BEGIN DATASET RECORDS
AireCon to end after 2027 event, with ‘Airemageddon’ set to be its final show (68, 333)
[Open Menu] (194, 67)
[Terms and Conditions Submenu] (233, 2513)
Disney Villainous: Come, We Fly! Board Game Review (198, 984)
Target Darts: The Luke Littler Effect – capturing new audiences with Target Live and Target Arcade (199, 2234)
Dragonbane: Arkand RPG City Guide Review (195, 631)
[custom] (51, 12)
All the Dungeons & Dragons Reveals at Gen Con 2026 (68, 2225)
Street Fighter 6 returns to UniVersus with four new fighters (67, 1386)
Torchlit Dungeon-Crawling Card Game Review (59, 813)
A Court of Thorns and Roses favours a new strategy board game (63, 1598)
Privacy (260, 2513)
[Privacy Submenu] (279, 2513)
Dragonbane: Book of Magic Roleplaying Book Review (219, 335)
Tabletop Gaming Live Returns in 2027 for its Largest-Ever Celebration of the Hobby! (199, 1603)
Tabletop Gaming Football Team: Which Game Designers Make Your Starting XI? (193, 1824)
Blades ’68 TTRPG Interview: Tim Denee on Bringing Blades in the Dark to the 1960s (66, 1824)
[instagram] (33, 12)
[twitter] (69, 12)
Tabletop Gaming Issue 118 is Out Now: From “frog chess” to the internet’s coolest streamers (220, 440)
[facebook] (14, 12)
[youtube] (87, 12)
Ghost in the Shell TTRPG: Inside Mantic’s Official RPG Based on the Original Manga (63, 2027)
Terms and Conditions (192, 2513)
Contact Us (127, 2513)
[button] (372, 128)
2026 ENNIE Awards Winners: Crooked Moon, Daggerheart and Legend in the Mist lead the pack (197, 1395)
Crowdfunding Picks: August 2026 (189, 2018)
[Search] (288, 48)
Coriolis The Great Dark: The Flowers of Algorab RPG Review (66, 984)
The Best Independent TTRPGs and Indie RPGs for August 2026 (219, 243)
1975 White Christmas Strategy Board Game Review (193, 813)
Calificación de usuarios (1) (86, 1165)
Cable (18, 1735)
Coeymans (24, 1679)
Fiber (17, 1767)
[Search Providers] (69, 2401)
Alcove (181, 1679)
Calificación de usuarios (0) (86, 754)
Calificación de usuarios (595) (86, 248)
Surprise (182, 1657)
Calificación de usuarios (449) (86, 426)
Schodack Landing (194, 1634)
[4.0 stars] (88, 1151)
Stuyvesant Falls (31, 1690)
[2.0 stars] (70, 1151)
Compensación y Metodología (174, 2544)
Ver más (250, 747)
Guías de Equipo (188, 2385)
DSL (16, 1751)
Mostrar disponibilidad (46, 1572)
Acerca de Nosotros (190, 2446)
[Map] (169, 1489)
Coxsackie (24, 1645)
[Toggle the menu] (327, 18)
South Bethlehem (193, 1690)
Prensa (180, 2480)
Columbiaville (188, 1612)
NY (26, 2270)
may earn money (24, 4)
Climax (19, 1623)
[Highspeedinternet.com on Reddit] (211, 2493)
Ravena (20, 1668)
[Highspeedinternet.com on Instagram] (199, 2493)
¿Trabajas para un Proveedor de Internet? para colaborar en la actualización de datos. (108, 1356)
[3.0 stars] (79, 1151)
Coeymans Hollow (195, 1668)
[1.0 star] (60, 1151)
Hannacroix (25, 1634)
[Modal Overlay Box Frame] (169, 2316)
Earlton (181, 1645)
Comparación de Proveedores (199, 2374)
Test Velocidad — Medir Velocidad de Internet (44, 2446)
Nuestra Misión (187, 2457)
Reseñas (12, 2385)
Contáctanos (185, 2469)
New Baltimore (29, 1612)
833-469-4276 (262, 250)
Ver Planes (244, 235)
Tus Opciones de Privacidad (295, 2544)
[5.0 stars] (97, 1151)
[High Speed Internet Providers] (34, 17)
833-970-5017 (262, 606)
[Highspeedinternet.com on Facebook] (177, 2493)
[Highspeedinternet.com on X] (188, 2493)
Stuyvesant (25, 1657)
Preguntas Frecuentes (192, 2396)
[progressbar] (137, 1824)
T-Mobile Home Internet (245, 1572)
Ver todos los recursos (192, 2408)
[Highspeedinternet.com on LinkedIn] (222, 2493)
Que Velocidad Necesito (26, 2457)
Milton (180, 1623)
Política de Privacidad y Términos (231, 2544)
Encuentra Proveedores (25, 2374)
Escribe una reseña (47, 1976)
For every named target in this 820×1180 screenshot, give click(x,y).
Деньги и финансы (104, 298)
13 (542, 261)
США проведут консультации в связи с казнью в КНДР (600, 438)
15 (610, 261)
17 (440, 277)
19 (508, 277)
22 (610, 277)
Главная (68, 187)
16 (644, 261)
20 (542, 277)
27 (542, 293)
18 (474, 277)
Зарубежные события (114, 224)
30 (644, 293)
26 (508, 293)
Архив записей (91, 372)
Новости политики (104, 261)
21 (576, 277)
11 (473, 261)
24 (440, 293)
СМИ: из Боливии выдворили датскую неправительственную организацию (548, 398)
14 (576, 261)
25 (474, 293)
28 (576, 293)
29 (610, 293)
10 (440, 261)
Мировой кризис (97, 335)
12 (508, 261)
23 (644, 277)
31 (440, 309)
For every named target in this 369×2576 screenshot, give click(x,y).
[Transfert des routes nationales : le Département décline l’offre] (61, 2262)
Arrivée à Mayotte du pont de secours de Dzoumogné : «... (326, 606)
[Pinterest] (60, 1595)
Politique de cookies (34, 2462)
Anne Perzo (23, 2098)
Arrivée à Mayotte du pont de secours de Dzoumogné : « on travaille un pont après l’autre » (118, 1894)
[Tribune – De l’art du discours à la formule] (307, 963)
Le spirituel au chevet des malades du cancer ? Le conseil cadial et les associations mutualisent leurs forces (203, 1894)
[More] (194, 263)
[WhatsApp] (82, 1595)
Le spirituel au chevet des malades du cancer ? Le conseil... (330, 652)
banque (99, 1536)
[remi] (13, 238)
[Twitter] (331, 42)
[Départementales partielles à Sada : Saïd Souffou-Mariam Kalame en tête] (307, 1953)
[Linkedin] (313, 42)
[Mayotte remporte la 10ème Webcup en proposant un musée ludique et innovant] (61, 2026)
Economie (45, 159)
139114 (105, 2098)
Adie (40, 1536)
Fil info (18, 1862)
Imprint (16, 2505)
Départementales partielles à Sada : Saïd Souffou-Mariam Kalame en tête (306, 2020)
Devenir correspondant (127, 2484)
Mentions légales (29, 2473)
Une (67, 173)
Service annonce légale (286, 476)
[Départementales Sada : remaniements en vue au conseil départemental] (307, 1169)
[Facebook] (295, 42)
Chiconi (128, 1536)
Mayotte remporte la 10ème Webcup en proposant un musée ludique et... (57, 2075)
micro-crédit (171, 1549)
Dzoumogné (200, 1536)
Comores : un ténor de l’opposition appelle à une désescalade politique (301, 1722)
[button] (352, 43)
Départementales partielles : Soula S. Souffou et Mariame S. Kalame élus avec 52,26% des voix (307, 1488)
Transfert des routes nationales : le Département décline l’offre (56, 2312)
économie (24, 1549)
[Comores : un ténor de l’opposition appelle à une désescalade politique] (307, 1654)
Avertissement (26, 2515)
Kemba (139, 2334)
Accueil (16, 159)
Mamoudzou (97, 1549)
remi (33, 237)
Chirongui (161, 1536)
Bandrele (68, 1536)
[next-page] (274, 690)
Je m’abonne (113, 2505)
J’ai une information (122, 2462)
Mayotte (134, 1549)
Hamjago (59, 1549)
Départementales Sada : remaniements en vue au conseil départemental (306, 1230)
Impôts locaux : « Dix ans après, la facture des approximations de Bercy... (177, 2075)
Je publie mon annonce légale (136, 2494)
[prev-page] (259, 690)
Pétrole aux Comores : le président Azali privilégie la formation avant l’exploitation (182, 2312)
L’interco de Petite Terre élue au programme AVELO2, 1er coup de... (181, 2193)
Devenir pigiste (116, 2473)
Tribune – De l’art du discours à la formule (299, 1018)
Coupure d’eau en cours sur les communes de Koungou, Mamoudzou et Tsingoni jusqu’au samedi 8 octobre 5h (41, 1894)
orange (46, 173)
END DATASET RECORDS
--- WHAT THIS TASK INVOLVES ---
Return exactly, and only, the lines above starting at the line that contains "Service annonce légale (286, 476)" and ending at the line that contains "et... (57, 2075)".

--- EXERCISE OUTPUT ---
Service annonce légale (286, 476)
[Départementales Sada : remaniements en vue au conseil départemental] (307, 1169)
[Facebook] (295, 42)
Chiconi (128, 1536)
Mayotte remporte la 10ème Webcup en proposant un musée ludique et... (57, 2075)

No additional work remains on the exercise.